(Information given)
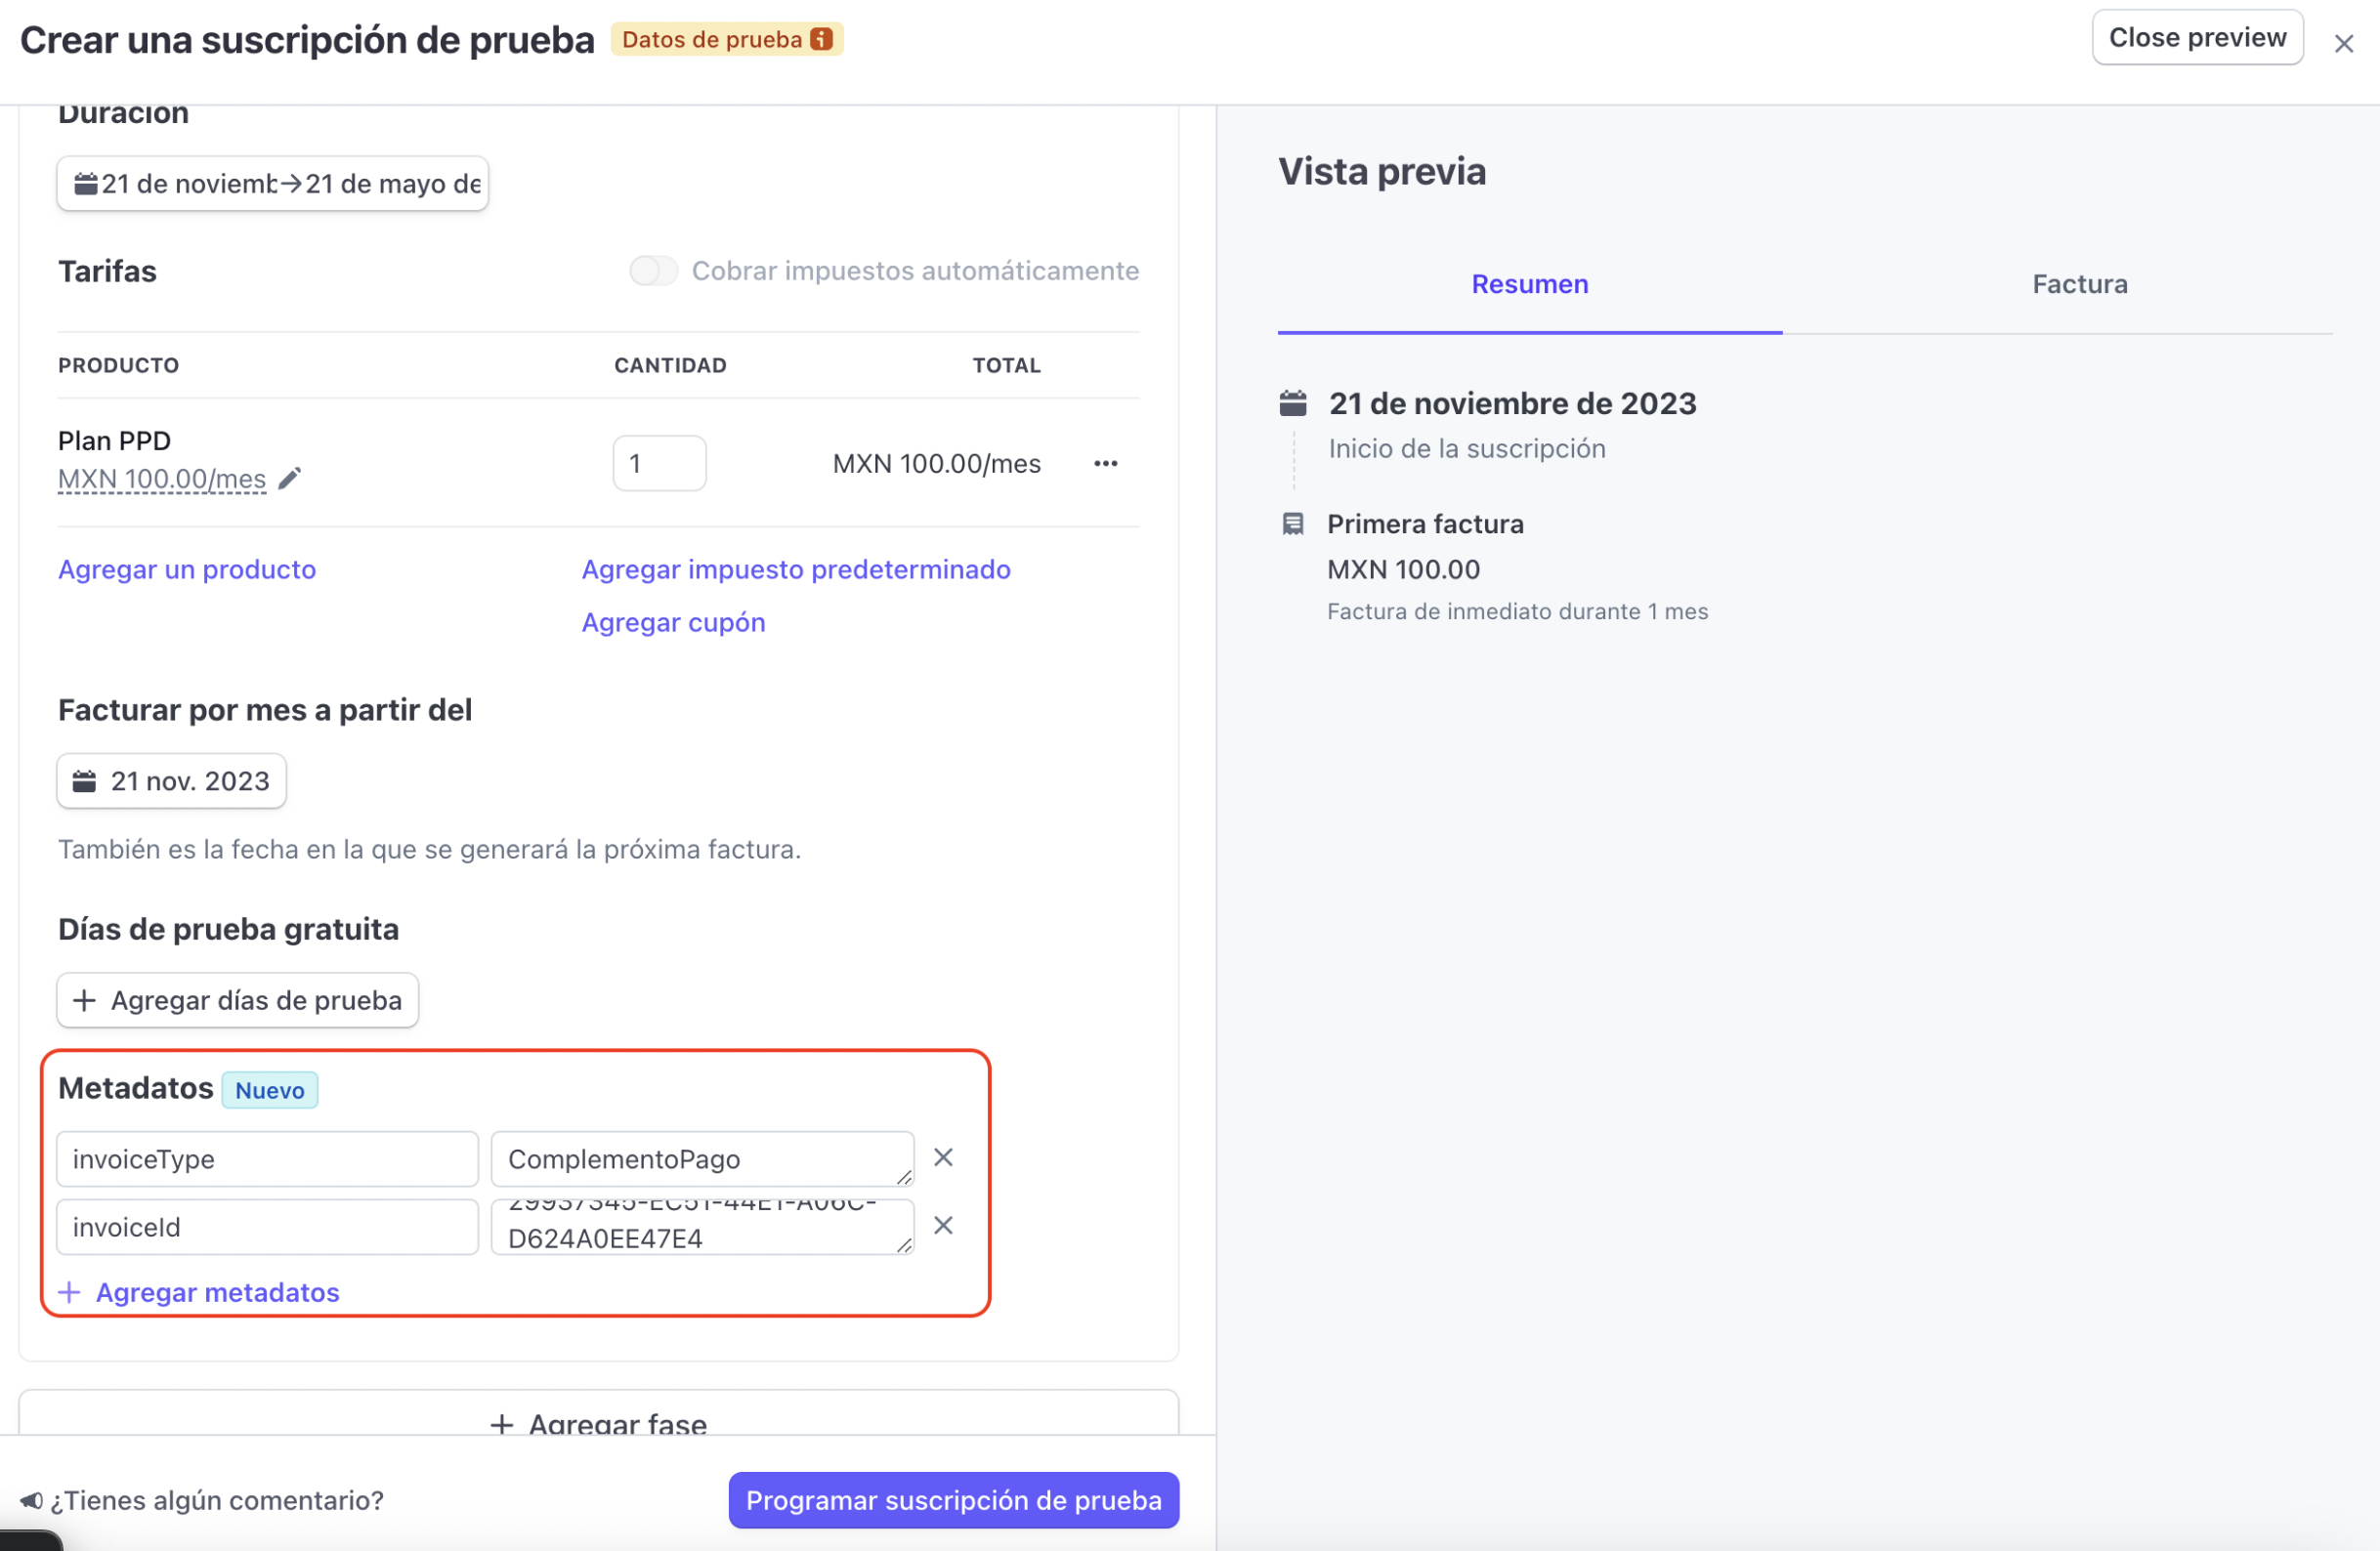
Task: Switch to the Resumen tab
Action: click(x=1530, y=284)
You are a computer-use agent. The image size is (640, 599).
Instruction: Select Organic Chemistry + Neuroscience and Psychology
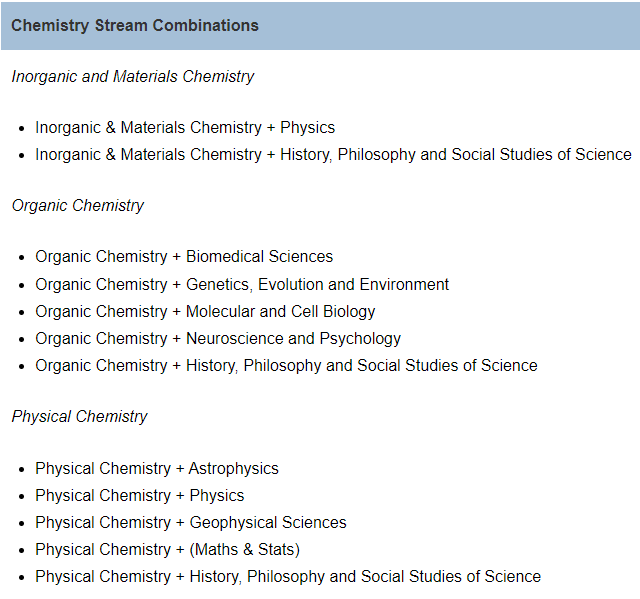(x=218, y=339)
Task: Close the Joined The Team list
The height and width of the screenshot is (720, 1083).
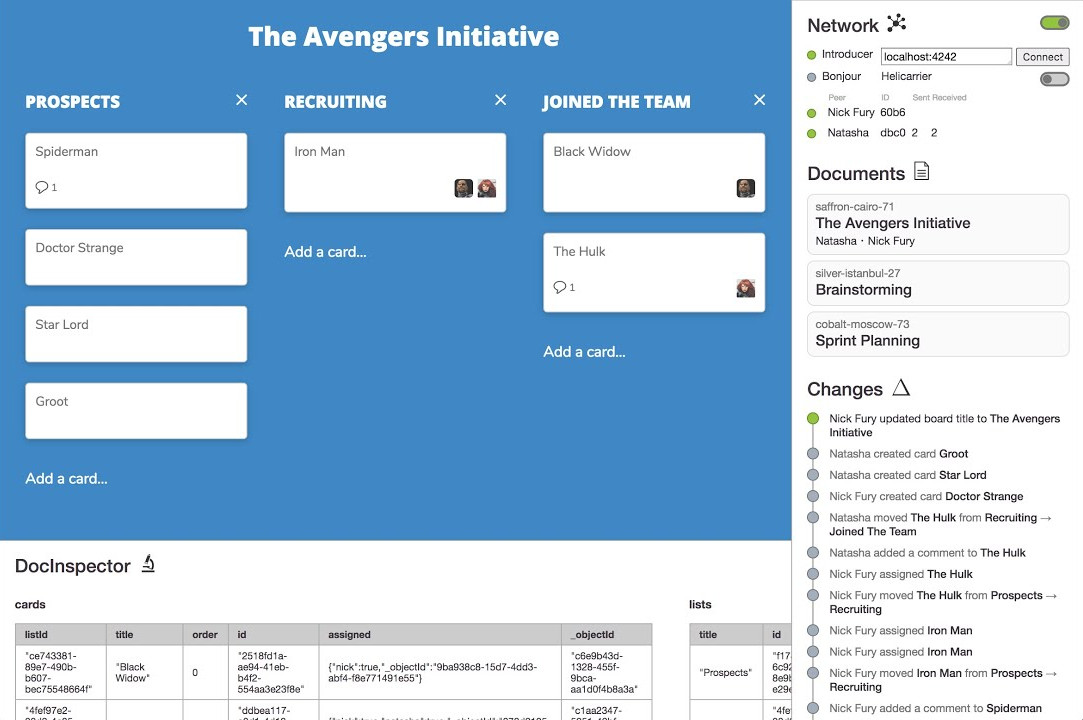Action: pyautogui.click(x=759, y=100)
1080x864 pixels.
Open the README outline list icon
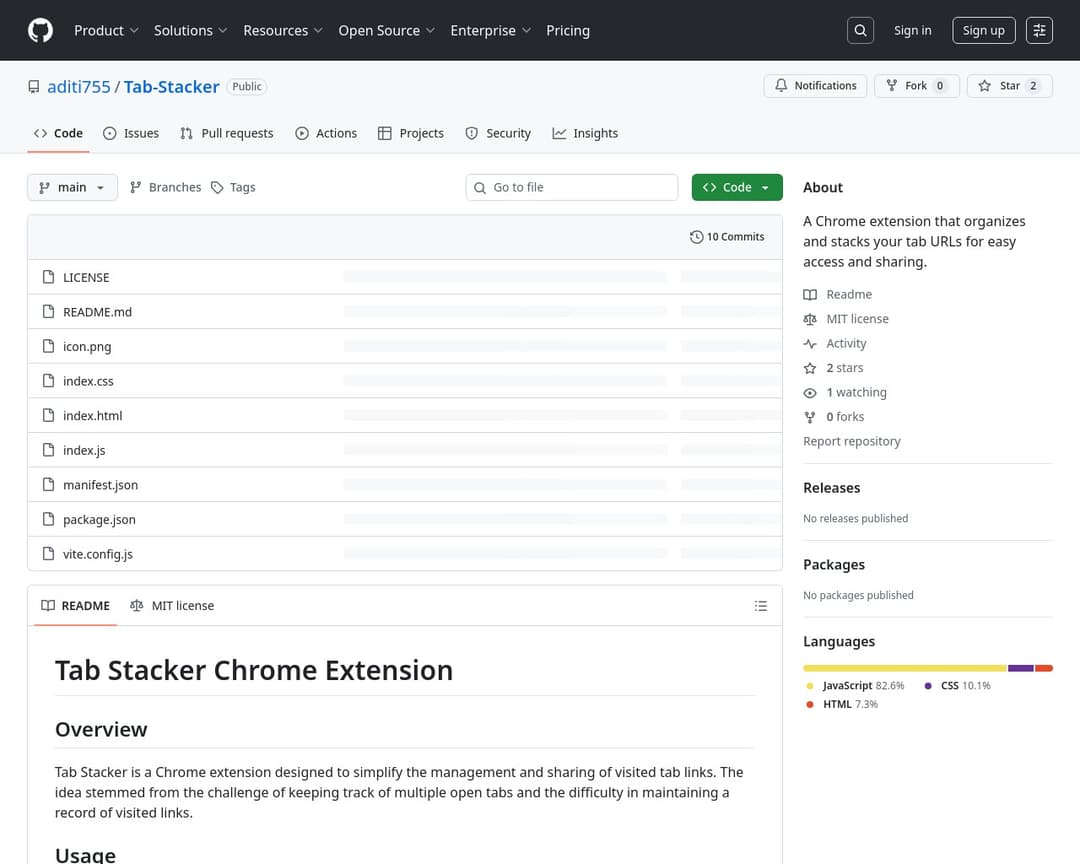760,605
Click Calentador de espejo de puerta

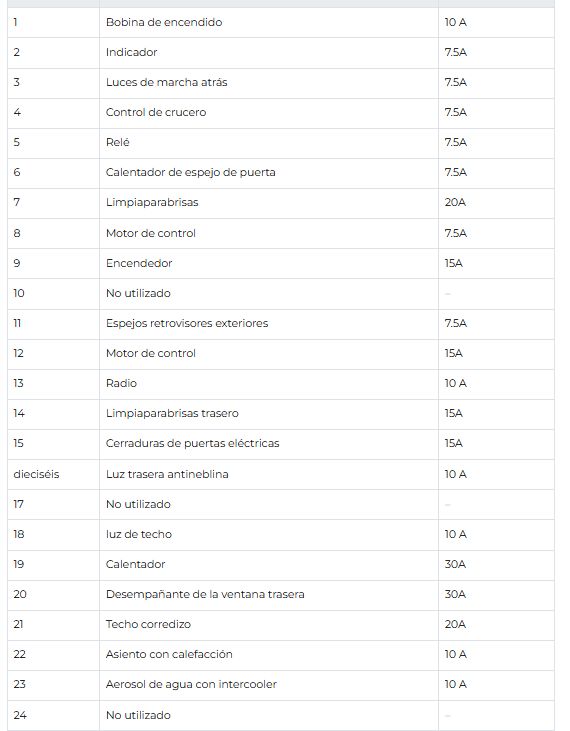[x=191, y=172]
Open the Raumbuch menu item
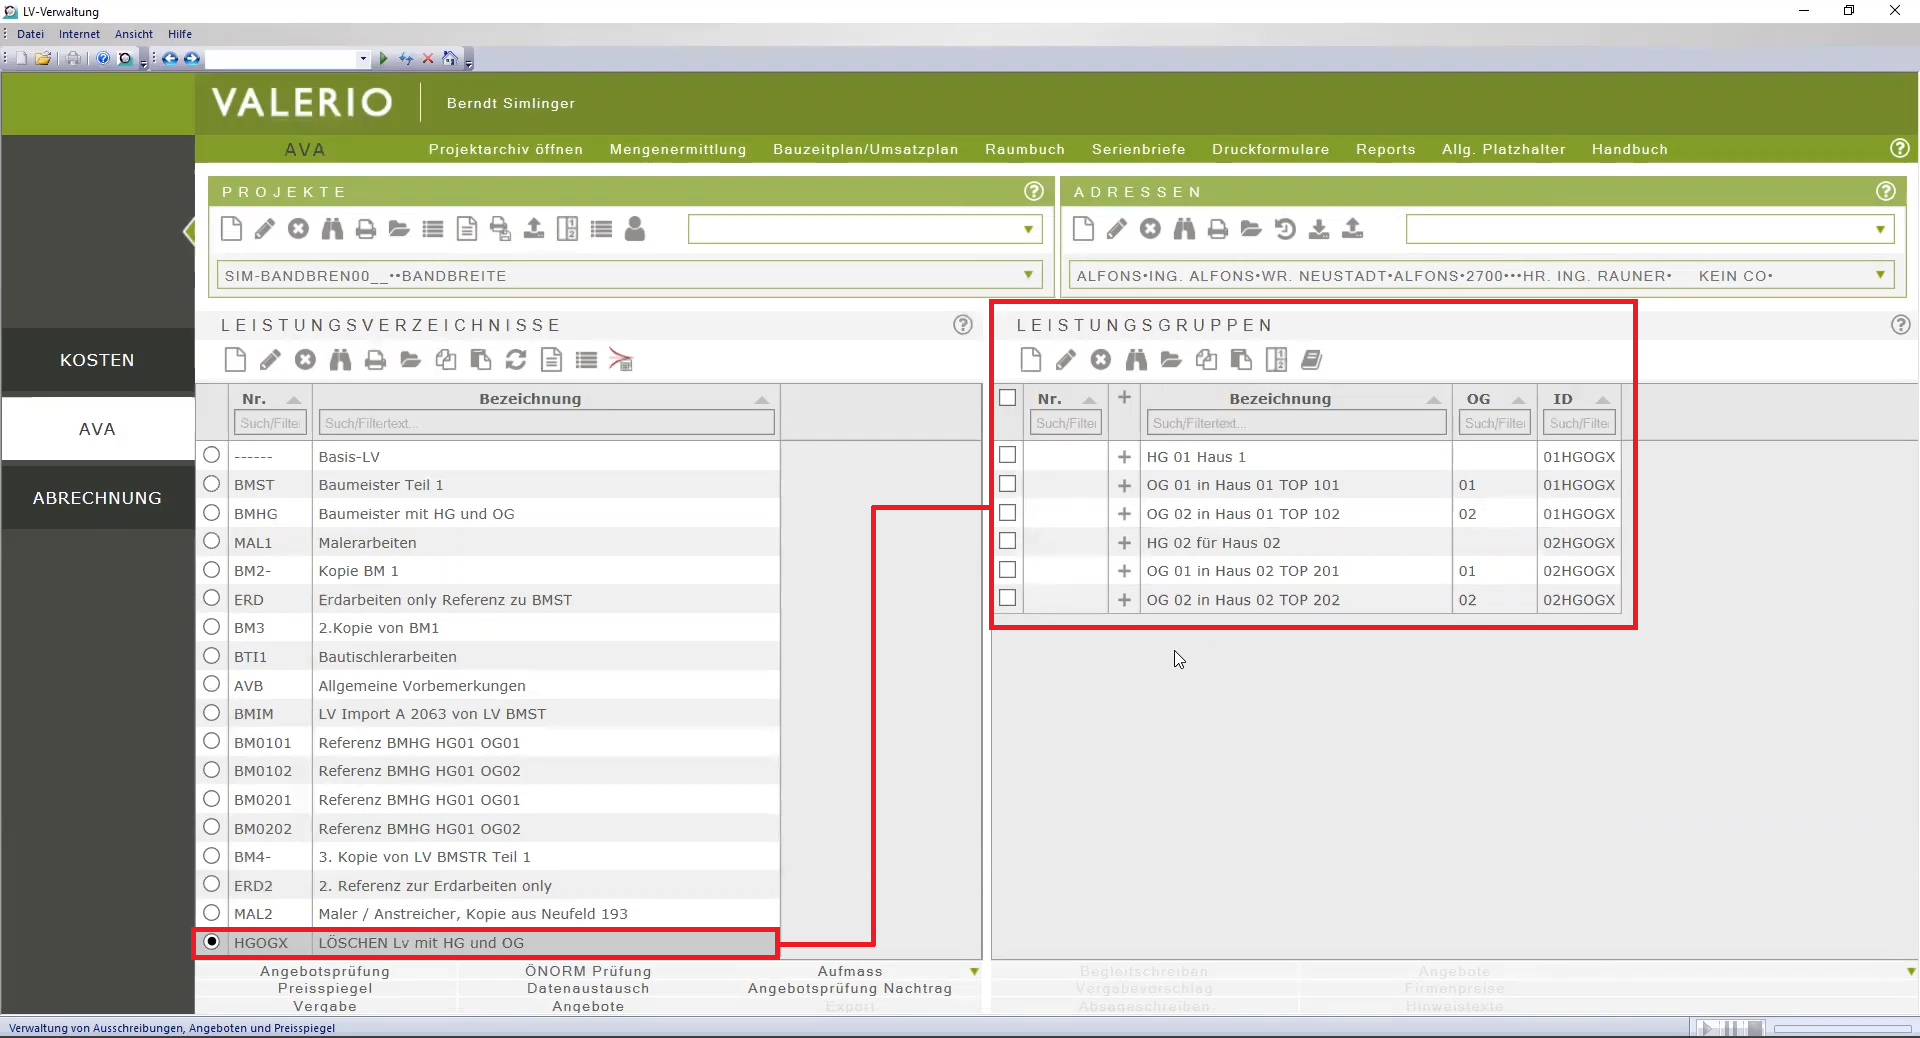Screen dimensions: 1920x1038 [x=1024, y=149]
(End Information given)
• What the task requires:
Begin at the line containing "Task: Close the Joined The Team list" and write out every line to the end of the data exactly. Skip the pictures.

• Final answer:
Task: Close the Joined The Team list
The height and width of the screenshot is (720, 1083).
Action: pyautogui.click(x=759, y=100)
1080x864 pixels.
Open the README outline list icon
760,605
Click Calentador de espejo de puerta

[x=191, y=172]
Open the Raumbuch menu item
Screen dimensions: 1920x1038 [x=1024, y=149]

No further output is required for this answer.